MJ: Freedom. It feels so freeing to take charge of my health care and to know that no one can take this away from me. I don’t have to rely on a job to give me what they want to give me .I can make my own choices.
DG: Policymakers, health industry executives and doctors have been fighting over whether the United States should tie insurance to work since the end of World War II.
As millions of Americans lose their employer-sponsored coverage and other people perhaps have the same realization as Mayra, Jon Gruber hopes this moment turns into a movement to unwind that connection.
JG: It shouldn’t be when you lose your job, which is super traumatic. You suddenly say, oh my God, I’ve also lost my health insurance. That shouldn’t be the way our labor market works. It shouldn’t be that you’re afraid to leave your job because you’re going to lose your health insurance. We should instead divorce insurance from from the employer relationship.
That is a hard thing to do politically. But now’s the moment to recognize that we have a better alternative.
SN: Chris Holt is far more skeptical. It didn’t happen after the Great Recession, he argues, so why now?

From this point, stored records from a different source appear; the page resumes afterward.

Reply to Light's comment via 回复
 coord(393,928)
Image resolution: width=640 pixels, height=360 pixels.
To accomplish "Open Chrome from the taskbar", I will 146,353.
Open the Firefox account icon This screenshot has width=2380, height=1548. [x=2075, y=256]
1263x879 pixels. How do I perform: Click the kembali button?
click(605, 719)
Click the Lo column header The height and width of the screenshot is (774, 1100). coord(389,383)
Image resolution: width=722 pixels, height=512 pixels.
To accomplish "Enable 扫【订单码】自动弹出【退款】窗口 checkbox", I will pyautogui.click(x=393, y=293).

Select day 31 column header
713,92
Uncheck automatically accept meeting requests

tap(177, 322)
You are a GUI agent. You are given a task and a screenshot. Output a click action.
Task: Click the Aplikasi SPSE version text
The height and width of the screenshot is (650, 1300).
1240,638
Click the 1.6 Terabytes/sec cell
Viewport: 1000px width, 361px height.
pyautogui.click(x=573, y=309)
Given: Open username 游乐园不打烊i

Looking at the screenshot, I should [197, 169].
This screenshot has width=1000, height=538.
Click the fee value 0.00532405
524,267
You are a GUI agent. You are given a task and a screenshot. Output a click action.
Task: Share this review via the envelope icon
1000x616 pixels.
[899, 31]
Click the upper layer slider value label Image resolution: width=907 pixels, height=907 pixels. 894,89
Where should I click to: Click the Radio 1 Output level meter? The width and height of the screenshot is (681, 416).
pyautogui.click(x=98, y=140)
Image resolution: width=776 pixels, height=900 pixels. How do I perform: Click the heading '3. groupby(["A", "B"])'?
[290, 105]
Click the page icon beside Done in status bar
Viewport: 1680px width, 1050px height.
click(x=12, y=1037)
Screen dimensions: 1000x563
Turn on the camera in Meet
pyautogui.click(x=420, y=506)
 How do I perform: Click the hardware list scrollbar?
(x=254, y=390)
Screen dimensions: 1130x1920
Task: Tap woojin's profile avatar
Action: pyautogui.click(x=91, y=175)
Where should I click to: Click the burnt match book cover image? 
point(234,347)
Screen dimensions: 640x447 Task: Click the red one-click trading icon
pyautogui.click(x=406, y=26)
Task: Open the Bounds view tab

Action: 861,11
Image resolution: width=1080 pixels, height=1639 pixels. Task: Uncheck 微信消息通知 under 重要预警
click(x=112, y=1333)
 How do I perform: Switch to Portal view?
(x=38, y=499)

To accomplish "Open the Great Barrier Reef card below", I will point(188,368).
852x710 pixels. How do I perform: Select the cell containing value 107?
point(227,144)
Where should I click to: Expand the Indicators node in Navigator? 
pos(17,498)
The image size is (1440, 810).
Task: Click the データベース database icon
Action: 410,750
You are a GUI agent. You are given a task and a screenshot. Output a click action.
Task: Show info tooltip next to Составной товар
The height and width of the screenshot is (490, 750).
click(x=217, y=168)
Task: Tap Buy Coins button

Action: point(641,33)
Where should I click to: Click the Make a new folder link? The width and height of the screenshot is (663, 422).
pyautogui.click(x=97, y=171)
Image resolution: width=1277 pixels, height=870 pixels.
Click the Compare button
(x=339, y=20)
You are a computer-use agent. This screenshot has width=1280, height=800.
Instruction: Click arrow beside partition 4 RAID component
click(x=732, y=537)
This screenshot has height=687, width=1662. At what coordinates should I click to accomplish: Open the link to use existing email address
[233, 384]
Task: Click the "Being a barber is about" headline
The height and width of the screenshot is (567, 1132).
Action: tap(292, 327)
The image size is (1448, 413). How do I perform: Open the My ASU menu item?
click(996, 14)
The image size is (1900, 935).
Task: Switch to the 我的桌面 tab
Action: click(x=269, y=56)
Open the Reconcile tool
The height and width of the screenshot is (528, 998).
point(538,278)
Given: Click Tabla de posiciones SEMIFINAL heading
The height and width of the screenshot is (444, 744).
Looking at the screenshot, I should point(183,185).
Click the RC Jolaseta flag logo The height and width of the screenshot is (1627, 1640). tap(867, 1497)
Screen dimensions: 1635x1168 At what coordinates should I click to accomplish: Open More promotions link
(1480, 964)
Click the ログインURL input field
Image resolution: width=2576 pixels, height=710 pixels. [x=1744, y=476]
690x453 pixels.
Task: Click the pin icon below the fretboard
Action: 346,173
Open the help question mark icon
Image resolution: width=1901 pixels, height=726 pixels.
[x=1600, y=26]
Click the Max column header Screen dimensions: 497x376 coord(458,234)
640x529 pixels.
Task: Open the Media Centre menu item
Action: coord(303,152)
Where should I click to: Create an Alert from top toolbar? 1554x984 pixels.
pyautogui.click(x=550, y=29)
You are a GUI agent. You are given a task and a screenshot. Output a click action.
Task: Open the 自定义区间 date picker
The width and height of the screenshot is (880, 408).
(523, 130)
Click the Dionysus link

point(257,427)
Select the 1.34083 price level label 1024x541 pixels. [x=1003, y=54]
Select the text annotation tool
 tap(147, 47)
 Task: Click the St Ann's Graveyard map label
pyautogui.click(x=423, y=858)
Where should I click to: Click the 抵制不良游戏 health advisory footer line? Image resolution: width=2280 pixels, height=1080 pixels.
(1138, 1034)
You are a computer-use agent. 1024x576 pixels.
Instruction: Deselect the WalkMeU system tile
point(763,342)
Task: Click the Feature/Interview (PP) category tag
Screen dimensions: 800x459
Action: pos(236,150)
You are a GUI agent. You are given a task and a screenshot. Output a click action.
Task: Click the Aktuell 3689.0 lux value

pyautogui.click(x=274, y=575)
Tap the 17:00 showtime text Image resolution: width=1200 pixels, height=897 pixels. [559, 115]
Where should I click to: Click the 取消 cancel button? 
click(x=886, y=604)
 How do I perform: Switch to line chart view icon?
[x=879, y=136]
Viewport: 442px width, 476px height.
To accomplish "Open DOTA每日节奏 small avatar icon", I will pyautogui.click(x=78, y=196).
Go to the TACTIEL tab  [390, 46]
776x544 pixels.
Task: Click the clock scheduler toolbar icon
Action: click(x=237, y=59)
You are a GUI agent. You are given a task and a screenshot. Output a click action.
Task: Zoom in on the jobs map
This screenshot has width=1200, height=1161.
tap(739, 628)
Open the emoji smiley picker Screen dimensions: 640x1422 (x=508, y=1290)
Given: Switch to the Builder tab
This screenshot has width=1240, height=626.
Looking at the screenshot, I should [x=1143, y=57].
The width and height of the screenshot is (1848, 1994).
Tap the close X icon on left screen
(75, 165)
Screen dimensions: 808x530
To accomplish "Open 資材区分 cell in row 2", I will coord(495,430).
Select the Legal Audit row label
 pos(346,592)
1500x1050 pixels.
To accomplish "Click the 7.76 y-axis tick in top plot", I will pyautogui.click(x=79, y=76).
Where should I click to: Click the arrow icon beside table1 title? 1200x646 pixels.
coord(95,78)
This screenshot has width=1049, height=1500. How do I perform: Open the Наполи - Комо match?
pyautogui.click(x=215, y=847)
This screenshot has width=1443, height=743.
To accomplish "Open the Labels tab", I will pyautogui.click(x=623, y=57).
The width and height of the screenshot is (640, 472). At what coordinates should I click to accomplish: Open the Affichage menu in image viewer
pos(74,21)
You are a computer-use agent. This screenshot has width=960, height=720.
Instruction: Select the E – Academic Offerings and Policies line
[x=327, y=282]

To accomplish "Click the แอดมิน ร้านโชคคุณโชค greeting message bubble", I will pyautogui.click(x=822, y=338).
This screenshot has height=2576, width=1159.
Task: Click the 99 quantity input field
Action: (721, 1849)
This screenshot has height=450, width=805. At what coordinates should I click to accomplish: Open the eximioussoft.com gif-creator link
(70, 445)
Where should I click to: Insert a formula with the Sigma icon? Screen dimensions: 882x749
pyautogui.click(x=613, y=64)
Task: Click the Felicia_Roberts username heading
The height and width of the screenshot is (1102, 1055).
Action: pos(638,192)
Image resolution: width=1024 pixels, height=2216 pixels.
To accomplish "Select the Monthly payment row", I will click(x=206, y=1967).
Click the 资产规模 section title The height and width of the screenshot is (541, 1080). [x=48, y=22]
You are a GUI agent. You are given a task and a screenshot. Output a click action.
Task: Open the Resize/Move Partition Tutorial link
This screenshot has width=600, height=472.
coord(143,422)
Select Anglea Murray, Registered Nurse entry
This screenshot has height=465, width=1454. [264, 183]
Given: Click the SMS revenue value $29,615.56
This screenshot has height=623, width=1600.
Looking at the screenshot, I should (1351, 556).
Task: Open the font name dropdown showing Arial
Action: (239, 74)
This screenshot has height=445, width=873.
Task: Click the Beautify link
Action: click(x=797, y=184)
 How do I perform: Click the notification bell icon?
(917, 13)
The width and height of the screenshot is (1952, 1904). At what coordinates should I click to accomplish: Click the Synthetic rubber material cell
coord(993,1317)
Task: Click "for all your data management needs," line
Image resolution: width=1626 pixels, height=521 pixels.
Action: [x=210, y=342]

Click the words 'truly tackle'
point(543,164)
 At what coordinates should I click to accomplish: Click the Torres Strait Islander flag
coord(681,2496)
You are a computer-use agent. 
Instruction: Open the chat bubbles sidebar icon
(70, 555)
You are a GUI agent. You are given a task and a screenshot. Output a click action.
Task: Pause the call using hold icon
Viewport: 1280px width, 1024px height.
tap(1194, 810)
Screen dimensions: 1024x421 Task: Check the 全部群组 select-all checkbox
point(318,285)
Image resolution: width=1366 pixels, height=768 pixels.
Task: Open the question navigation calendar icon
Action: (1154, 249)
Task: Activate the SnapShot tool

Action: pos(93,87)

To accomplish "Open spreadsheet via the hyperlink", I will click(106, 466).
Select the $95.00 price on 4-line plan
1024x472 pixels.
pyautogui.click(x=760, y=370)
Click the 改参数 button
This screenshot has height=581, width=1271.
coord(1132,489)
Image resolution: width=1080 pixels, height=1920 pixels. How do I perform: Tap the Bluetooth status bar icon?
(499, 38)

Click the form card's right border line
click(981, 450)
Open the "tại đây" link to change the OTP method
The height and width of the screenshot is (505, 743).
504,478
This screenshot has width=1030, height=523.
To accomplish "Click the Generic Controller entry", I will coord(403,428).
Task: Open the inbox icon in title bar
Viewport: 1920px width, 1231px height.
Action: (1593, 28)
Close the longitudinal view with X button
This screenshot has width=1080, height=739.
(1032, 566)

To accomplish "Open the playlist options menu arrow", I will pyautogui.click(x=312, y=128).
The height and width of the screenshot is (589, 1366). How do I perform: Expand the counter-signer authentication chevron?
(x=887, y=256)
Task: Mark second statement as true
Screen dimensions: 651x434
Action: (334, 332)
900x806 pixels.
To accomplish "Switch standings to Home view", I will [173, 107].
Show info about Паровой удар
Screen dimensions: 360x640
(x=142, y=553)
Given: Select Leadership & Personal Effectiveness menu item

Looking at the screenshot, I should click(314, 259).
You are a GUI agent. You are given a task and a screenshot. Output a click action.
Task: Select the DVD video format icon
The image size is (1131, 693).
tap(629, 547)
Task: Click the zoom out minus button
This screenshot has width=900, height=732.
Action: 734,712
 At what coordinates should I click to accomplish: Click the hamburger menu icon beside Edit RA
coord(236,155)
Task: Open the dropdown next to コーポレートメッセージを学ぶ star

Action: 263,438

CH: My gut is that, no, this doesn’t end up being that moment. And the reason for that, as as desirable as it would be, I think in the long run to divorce insurance from from employer benefits. There will there will just be too much incentive for employers to continue offering it.
DG: As states begin reopening businesses, some laid off workers will get back their jobs and their insurance.
SN: But many will remain unemployed and uninsured.
That’s why House Democrats have introduced this COBRA subsidy bill.
DG: The reality is it’s a narrow and expensive solution, and we saw it fall short a decade ago.
SN: Lawmakers now have the ACA at their disposal, a tool that seems better fit for this moment.
DG: Whether it comes in handy will likely have more to do with politics than policy.
SN: I’m Sayeh Nikpay.
DG: And I’m Dan Gorenstein and this is Tradeoffs.